Belge alıntısı:
***
Sessizlik ya da halının altı
Suskunluk üzerine kendini kodlamış bir geleneği genç nesil Yahudiler konuşmak şekline çeviriyor. Avlaremoz bunun kanıtlarından biri.
09.03.2022
“Anneannem muhteşem bir anlatıcıydı,” demiş García Marquez, “olağanüstü şeyleri sıradan şeylermiş gibi anlatırdı.“
Benzer bir cümleyi Emekli Öğretmen Necmi Bey kurmuş : “Bana göre en doğru, yani nesnel değerlendirenler, ‘kocakarı’ dediğimiz, okuması yazması olmayan kadınlardır. Onlar belki içgüdüsel bir şekilde, tanrı vergisi bir muhakemeyle, çok enteresan şeyler söylerlerdi.”
García Marquez 1927 doğumlu, Necmi Bey ise 1939. Aynı kuşağın çocukları. García Marquez’in hayatına girmeyelim, Necmi Bey’de kalalım. Çocukluğu, muhafazakâr bir Anadolu kasabasında geçmiş.
“Sekiz-on yaşındayken dinlerdim yaşlıları. (…) Eski insanlarımızın hepsi öldü. Biz onların tanıklığını elde edemedik. Bu öyle büyük bir kayıptır ki ne arşivler bu açığı kapatabilir ne kütüphaneler. (…) Bana göre en doğru, yani nesnel değerlendirenler, ‘kocakarı’ dediğimiz, okuması yazması olmayan kadınlardır. Onlar belki içgüdüsel bir şekilde, tanrı vergisi bir muhakemeyle, çok enteresan şeyler söylerlerdi.”
García Marquez ve Necmi Bey benzerliği hoşuma gidiyor. García Marquez’in tarzını seviyorum. Yakın dönemden bir Latin yazar tanımak istedim, Alejandro Zambra’nın kitaplarını okudum. Gönlüm, García Marquez tarzından yana. (Aralarında derecelendirme yapmam.)
Necmi Bey’in cümleleri, Birbirimizle Konuşmak : Türkiye ve Ermenistan’da Kişisel Bellek Anlatıları adlı kitaptan (*)
Türkiye ve Ermenistan’ın farklı yöre ve sosyal çevrelerinden bireyler ile yapılmış sözlü tarih görüşmeleri (2009) kitaplaştırılmış (2010). Yakın tarihin nasıl hatırlandığı ve kurgulandığı ile, bireylerin kendilerinin deneyimlemediği fakat önceki kuşaklarca anlatılan olayları nasıl anlattıkları ile ilgilenen bir çalışma. Ben “nesneler anlatabilirler” takıntım ile okumaya başladım. Mesela:
“Babam da derdi ki bir sabah kalktık , Divriği’de Ermeni kalmamış. Evlere girdik, her yer dayalı döşeli duruyor. Bir evde sofra kurulmuş, çorba var, kaşıklar etrafında.” (Necmi Bey. Söyleşi yapılırken 70 yaşında, a.g.e.)
***
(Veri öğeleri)
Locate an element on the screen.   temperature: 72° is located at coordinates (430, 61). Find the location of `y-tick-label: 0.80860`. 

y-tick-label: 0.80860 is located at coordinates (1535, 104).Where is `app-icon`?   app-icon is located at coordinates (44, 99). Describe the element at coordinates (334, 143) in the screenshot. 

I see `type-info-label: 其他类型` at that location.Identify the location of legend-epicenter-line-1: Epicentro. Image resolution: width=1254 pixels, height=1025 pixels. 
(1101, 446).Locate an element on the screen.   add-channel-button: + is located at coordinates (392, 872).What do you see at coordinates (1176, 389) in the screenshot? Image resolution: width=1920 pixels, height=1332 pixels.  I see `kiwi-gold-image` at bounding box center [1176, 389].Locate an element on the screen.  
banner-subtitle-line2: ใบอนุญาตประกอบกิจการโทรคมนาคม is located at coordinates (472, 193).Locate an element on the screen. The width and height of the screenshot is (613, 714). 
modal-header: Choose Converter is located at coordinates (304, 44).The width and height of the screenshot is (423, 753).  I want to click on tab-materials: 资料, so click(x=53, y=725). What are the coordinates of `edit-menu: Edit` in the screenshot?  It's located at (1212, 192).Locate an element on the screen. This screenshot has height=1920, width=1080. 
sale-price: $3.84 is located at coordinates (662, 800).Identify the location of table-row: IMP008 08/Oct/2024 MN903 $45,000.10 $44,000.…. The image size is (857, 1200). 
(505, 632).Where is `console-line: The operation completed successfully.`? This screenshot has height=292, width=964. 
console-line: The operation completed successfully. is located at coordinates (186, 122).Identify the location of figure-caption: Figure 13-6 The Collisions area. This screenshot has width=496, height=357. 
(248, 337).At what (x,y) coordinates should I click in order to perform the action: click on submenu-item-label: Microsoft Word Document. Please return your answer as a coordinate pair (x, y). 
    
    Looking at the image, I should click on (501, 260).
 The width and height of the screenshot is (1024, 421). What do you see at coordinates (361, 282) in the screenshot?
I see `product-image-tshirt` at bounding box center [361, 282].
***
Yapılacak görevler:
**a)** Yukarıdaki suskunluk yazısında "García Marquez ve" sözlerinden başlayıp "adlı kitaptan (*)" sözlerine kadar uzanan bölümün tamamını kelimesi kelimesine aktarın.
**b)** Yukarıdaki suskunluk yazısına göre aşağıdaki soruları cevaplayın:
(i) Necmi Bey hangi yıl doğmuştur?
(ii) Kitaba dönüştürülen sözlü tarih görüşmeleri hangi yıl yapılmıştır?
(iii) Yazar, yakın dönemden bir Latin yazar tanımak için kimin kitaplarını okumuştur?

Cevaplar:
**a)**
García Marquez ve Necmi Bey benzerliği hoşuma gidiyor. García Marquez’in tarzını seviyorum. Yakın dönemden bir Latin yazar tanımak istedim, Alejandro Zambra’nın kitaplarını okudum. Gönlüm, García Marquez tarzından yana. (Aralarında derecelendirme yapmam.)
Necmi Bey’in cümleleri, Birbirimizle Konuşmak : Türkiye ve Ermenistan’da Kişisel Bellek Anlatıları adlı kitaptan (*)

**b)**
(i) Necmi Bey 1939 doğumludur.
(ii) Sözlü tarih görüşmeleri 2009 yılında yapılmıştır.
(iii) Yazar, Alejandro Zambra'nın kitaplarını okumuştur.